= Western Oklahoma =

Geographic region of US state

On a simple east/west basis, Western Oklahoma is popularly considered that part of the state west of I-35. I-35 creates a north/south line through the approximate center of the main body of the state (i.e., without regard for the Oklahoma Panhandle), passing through Oklahoma City, the state capital.

However, other definitions are possible. For tourism purposes, the Oklahoma Tourism and Recreation Department breaks the state into six regions. The 14 counties of Southwest Oklahoma, called Great Plains Country, do all fit west of I-35, including the easternmost counties in the grouping, Stephens and Jefferson. But, while most of the 16 counties of Northwest Oklahoma, called Red Carpet Country, are also west of I-35, the two easternmost in that grouping, Kay and Noble, each have some land area east of I-35. Then, the department includes 12 counties in Central Oklahoma, called Frontier Country, around Oklahoma City. Portions of that grouping, like Canadian County, are entirely west of I-35. And, the department has established a South Central grouping of 7 counties, called Chickasaw Country, some of which, like Carter County, have more land west of I-35 than east.

==Differences from Eastern Oklahoma==
Generally speaking:

The western part of the state has greater elevation than the eastern part, with the highest elevation occurring at Black Mesa in the northwest corner of the Panhandle--about 4,973 ft-- and the lowest near the southeast corner of the State—about 287 ft.

The western part of the state receives less precipitation, with long-term measurements of inches of its annual rainfall ranging from the mid-teens into the 30’s, while in the east averaging from the 30’s to the mid-50’s. Ironically, however, the higher elevations in the west produce greater annual inches of snowfall, ranging from the low 30’s in the Panhandle to single digits in the east.

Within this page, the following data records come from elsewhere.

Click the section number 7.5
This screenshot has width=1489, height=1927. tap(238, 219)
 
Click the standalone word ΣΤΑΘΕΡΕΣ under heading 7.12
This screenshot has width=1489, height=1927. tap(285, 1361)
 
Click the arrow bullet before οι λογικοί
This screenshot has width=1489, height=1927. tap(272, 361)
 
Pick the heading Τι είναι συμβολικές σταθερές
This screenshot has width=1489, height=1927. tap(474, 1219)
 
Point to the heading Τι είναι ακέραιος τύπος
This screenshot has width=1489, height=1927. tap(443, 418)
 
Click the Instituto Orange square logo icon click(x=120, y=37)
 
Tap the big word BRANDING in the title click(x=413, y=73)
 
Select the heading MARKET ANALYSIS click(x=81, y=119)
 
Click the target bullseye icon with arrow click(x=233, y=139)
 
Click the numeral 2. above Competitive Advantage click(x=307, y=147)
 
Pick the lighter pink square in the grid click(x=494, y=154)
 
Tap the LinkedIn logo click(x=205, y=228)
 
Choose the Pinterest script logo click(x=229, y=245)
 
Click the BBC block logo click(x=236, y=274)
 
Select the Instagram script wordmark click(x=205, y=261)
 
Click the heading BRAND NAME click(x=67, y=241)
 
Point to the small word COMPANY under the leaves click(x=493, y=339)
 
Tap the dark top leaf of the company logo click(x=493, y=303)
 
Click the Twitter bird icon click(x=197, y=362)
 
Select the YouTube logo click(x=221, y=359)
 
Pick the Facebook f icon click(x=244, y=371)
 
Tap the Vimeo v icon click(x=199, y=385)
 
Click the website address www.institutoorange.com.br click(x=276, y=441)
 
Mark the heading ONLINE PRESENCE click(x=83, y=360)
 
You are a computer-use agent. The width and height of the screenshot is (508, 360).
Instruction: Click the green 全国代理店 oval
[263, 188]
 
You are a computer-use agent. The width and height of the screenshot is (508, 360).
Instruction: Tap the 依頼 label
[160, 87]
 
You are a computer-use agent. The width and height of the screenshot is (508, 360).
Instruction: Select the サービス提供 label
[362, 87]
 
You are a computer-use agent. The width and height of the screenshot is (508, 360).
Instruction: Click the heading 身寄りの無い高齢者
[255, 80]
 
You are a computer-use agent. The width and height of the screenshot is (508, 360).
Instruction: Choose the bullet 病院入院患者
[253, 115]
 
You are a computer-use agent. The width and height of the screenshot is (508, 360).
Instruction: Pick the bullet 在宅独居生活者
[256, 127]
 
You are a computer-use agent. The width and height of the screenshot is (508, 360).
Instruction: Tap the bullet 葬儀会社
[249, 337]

The state has a pronounced difference from west to east in terms of plant cover. West of I-35 is predominantly western prairie-type vegetation while east of that line is the beginning of deciduous forests. Even grasslands vary, going from shortgrass in the west transitioning to mixed grass in the central part of the state and on to tallgrass in the east.

Western Oklahoma is known for Port Silt Loam—commonly known as Red Dirt—which is Oklahoma’s official state soil.